Sherlock Holmes and Dr. Watson rise unusually early one morning to meet Helen Stoner, a young woman who fears that her life is being threatened by her stepfather, Sir Grimesby Roylott, a doctor who practiced in India and who was married to Helen’s mother there. Helen’s sister has died almost two years earlier, shortly before she was to be married. Helen had heard her sister’s dying words, “The speckled band!” but had been unable to understand their meaning. Now Helen, too, is engaged, and she has begun to hear strange noises and to observe strange activities around Stoke Moran, the estate where she and her stepfather live.

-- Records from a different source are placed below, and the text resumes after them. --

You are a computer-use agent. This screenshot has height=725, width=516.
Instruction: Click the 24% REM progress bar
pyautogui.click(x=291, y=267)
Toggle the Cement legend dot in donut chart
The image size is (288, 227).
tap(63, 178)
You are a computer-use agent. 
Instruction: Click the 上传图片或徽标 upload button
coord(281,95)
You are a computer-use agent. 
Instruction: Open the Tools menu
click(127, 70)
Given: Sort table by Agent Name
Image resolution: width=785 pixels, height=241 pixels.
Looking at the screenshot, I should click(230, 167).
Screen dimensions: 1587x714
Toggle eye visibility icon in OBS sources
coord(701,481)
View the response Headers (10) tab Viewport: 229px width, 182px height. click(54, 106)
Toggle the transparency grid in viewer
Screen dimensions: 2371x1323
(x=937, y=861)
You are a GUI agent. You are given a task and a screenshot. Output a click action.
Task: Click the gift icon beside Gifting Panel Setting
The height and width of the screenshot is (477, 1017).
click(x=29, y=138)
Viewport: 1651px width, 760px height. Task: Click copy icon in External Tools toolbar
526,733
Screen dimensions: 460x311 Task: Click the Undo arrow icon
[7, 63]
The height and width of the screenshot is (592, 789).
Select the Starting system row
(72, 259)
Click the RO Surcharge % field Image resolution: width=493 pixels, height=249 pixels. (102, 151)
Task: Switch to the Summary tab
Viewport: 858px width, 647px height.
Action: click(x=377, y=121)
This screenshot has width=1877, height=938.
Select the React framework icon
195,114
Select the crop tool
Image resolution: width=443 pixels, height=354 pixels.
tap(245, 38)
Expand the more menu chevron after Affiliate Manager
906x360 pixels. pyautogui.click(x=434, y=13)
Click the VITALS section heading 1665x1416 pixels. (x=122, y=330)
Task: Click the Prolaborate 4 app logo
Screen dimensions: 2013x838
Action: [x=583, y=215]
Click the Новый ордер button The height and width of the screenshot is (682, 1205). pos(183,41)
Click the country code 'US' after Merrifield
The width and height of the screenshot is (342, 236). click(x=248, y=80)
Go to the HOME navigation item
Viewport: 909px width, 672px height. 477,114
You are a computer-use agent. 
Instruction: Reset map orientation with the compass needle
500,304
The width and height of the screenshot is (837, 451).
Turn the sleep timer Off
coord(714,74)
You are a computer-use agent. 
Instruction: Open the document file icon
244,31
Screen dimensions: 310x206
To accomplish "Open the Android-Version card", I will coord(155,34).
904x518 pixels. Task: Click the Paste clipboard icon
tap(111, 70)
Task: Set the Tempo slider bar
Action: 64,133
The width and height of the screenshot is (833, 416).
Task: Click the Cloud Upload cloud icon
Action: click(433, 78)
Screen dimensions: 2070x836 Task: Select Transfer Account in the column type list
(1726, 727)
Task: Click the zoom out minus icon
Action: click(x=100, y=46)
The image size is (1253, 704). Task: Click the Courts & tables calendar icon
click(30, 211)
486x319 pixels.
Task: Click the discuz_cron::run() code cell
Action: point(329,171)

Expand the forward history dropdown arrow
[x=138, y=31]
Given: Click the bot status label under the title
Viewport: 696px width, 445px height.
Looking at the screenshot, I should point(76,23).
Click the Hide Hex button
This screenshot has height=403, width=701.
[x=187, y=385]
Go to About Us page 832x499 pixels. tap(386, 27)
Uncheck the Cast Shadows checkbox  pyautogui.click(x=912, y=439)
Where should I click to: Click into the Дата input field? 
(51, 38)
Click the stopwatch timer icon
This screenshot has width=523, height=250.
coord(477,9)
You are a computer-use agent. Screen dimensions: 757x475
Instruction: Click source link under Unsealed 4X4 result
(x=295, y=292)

Sir Grimesby Roylott does keep strange company at the estate. He befriends a band of Gypsies on the property and keeps as pets a cheetah and a baboon. For some time, he has been making modifications to the house: Before Helen’s sister’s death, he had modifications made inside the house, and now he is having the outside wall repaired, forcing Helen to move into the room where her sister died.
Holmes listens carefully to Helen’s story and agrees to take the case. He plans a visit to the manor later in the day. Before he can leave, however, he is visited by Roylott, who threatens him should he interfere. Undaunted, Holmes proceeds, first to the courthouse, where he examines Helen’s mother’s will, and then to the countryside.
At Stoke Moran, Holmes inspects the premises carefully inside and out. Among the strange features that he discovers are a bed anchored to the floor, a bell cord that does not work, and a ventilator hole between Helen’s room and that of Roylott.
Holmes and Watson arrange to spend the night in Helen’s room. In darkness they wait; suddenly, a slight metallic noise and a dim light through the ventilator prompt Holmes to action. Quickly lighting a candle, he discovers on the bell cord the “speckled band”—a poisonous snake. He strikes the snake with a stick, driving it back through the ventilator; agitated, it attacks Roylott, who had been waiting for it to return after killing Helen. Holmes reveals to Watson that Roylott plotted to remove both daughters before they married because he would have lost most of the fortune he controlled when the daughters took with them the money left them by their mother.